As part of our ‘State of Compliance’ research project, we collected data from interviews with almost 50 compliance professionals across more than a dozen industries to discover what the future of compliance looks like.

Today’s leaders are already aware of the powerful capabilities of digitisation across departments, from marketing and finance to operations and IT. Time-saving, cost-saving, driving efficiencies, happier staff…the benefits of introducing technology are endless. 

And yet, according to our research, compliance teams seem slow to adopt this area of digital transformation. Technology which is designed to make their working lives easier, and provide a better customer experience across the board. 

Using regulatory technology

Just 38% are currently using RegTech (regulatory technology), software created to ease the management of client onboarding, regulatory monitoring, reporting, and compliance. Worryingly, 40% use basic office productivity tools such as word processors or spreadsheets to manage their compliance processes. 

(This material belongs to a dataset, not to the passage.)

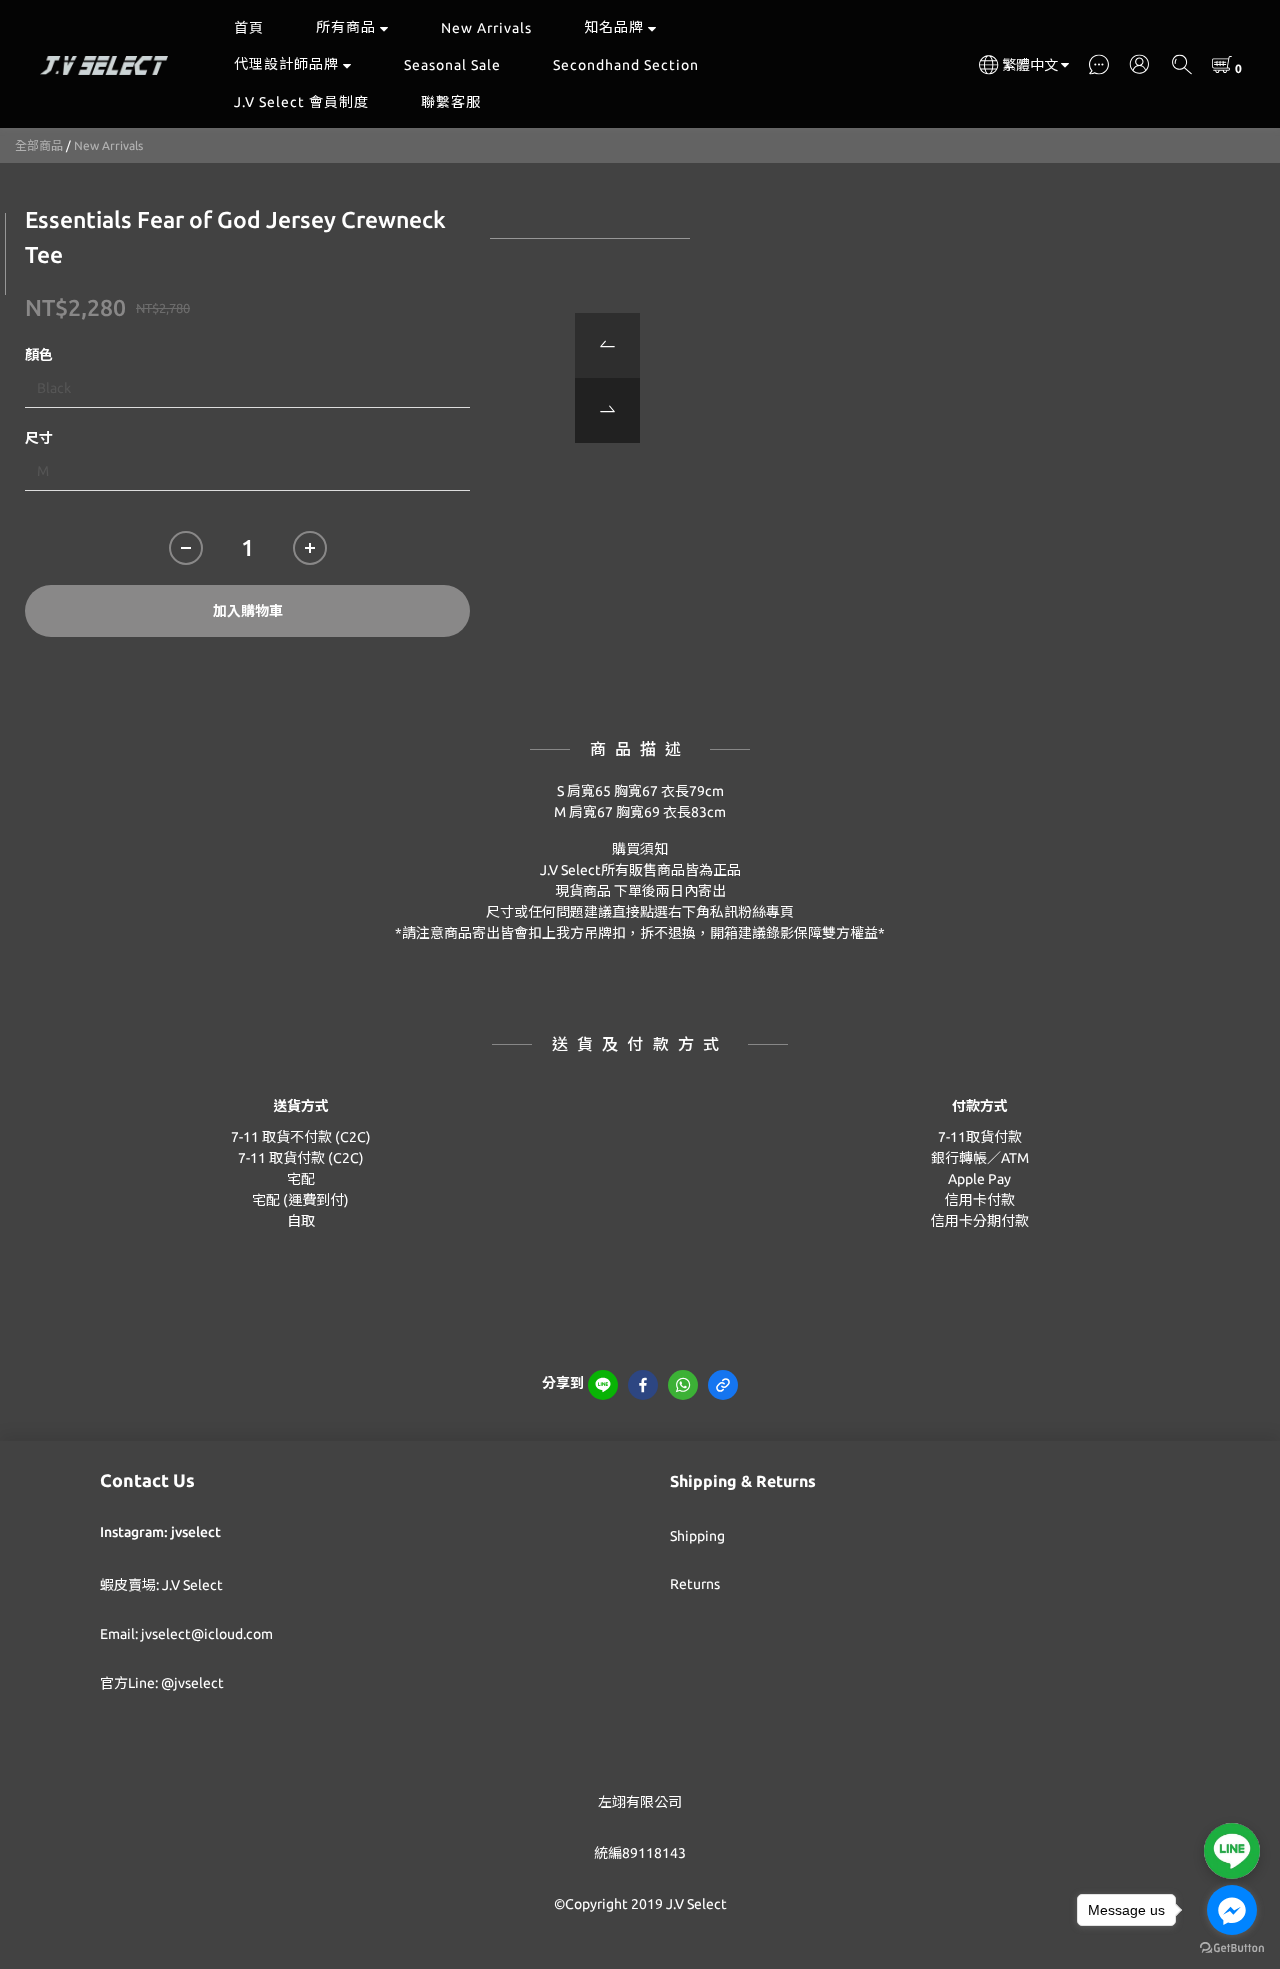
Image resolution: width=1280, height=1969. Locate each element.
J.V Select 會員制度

Regulated institutions of all sizes are becoming more digital in their daily operations, and improving customer experience and boosting efficiency remain high on leaders’ agendas. The logical next step for regulated institutions is to further leverage digitisation for compliance. Through the use of RegTech, compliance teams can deliver process efficiencies, costs, and a more confident and connected compliance strategy. 

compliance trends report

Of those that do use RegTech, respondents report a number of key benefits. From having a central location to manage compliance and controls, to the effective management of compliance cases, facilitating informed decision-making, and the ease of understanding and visualising trends in compliance performance. 

Those that don’t, cite budget as the main prohibitive reason for not investing in RegTech (66%). And yet, when you consider our earlier insight into the proportion of revenue being spent on compliance costs, surely this begs the question: can compliance costs be better allocated? 

Insufficient resources and a lack of time are seen as further blockers to considering RegTech, being cited by 16% and 11% respectively. 

An ongoing manual process

Naturally, there will always be cases that require further due diligence before you safely commit to onboarding them, continue an ongoing relationship, or not. It is these cases which often result in a higher proportion of manual activity and intervention required. And yet, when 100% of compliance is being managed manually or via spreadsheets, these single, complex cases can consume a significant portion of compliance teams’ time. 

This is often where the vast amount of compliance costs stem from and where time is being spent. It is estimated that a staggering 90% of compliance costs sit within just 10% of cases! 

The evolution of FinTech necessitates a parallel development of RegTech. Regulatory overlaps and contradictions are not uncommon, and financial institutions have, unsurprisingly, looked to RegTech to optimise their compliance management. 

CFA Institute

Using RegTech allows for the automation of comprehensive KYB and KYC checking processes, including identity, document and liveness verification tools, and compliance teams can streamline their onboarding processes with client verification in real-time.

With tech doing most of the heavy lifting, talented compliance professionals can focus on the cases where they can most add value, leaning on their expertise to ensure compliance.